I think it depends on the source of the crack. For example, a structural stress crack will continue to crack if the source is not addressed through engineering methods like shoring up a floor joist, or repairing a water leak. Other cracks may have occurred from a single event like shrinkage from moist lumber, ground movement, or weakend fasteners. Fiberglass tape, for instance, will hold up quite well against normal expansion and contraction provided the source is mitigated.


----------



## DeanV (Apr 18, 2007)

I have a doorway in my house where there are three different hairline cracks on different corners. I taped one (fiberglass), only mudded one, and filled with a bead of caulk and wiped clean on another. There are all still visible and the taped one looks the worst because as it moves slightly with the seasons, it has puckered the mesh tape out. The mud only crack has returned as a normal hairline crack. The caulked one looks the best, you can still see the crack if you look close but it has not re-opened.


----------



## evgeni (Feb 4, 2010)

Dave Mac said:


> I have used all types of tapes for sheetrock cracks, and it seems to me if they are going to recrack, it really doesnt matter what type of tape you use. So why bother using any tape at all????? what are your thoughts??
> 
> thanks
> dave


hi, guys! I need some help. don't know how to use the forum, so I apologize for any misunderstandings!
here is the trouble: yesterday I sprayed varnish with a gun. it came out very well. today I sprayed again, but hundreds of little bubbles entered the layer. I changed nothing, everything the same as it was yesterday. what could be the problem today?
thanks!
evgeni


----------



## evgeni (Feb 4, 2010)

*troubles with air spraying with a gravity gun*

hi, guys! I need some help. don't know how to use the forum, so I apologize for any misunderstandings!
here is the trouble: yesterday I sprayed varnish with a gun. it came out very well. today I sprayed again, but hundreds of little bubbles entered the layer. I changed nothing, everything the same as it was yesterday. what could be the problem today?
thanks!
evgeni


----------



## johnpaint (Sep 20, 2008)

Mods?


----------



## Woody (Jan 7, 2010)

Use Durobond on small cracks... They have products that dry, at different times (5min, 20 min, 45 min.,... )
Do use tap..it is the right thing to do !

It is a procces...It will take two, to three coats of "mud", to develop a great finish.

If you have no idea what I'm saying... ask a pro to give you an est.

Hopefully, I was kind and offered some good advice.



Stay Frosty


----------



## CApainter (Jun 29, 2007)

I also find that applying a fast drying primer, prior to tape and patching, helps reduce any future tape lifting. However, it will always crack if there is enough stress. 

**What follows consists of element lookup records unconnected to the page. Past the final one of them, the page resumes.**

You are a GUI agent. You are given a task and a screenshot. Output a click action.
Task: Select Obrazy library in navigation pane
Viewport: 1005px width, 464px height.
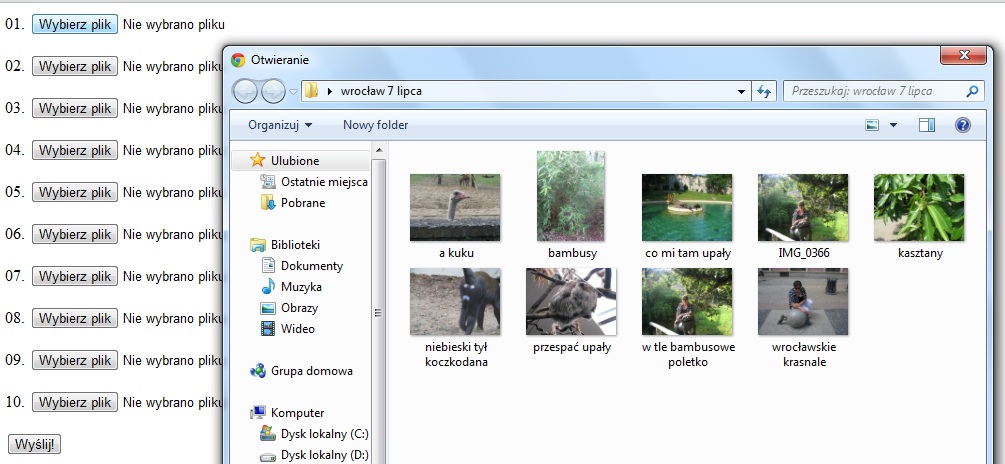pos(299,308)
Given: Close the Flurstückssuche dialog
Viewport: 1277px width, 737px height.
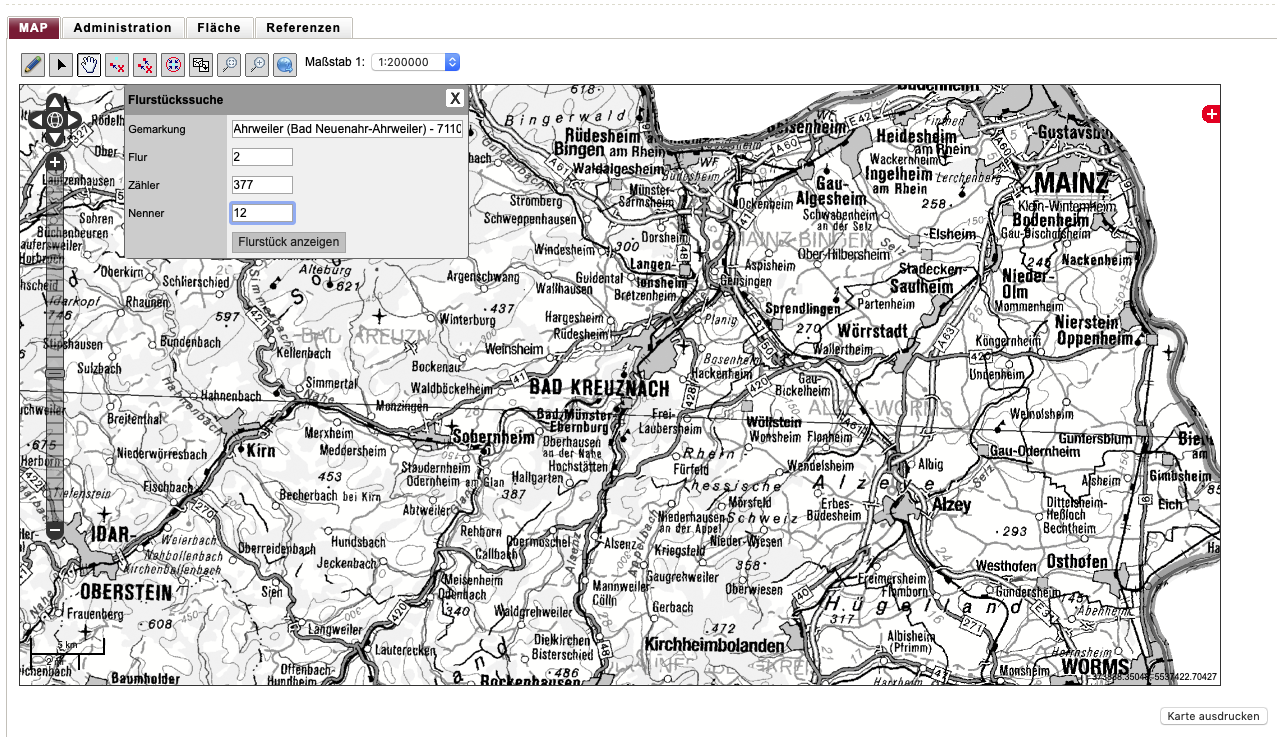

As far as fiber glass verses paper tape, applying an adequate amount of mud under the tape helps secure it better. The old timers used to tell me to open up the crack even furthur to allow more mud to bridge the crack. With that said, I know better then to offer obvious suggestions to our professional members, so I must now return to obscurity in my fortress of solitude. Good day!


----------



## Tonyg (Dec 9, 2007)

This actually brings up a good question outside of standard or obvious procedures. Is their a joint compound or spackling of some type that is more 'elastic' than others? Something that would tolerate some joint movement to accommodate minor stress cracks?


----------



## CApainter (Jun 29, 2007)

Tonyg said:


> This actually brings up a good question outside of standard or obvious procedures. Is their a joint compound or spackling of some type that is more 'elastic' than others? Something that would tolerate some joint movement to accommodate minor stress cracks?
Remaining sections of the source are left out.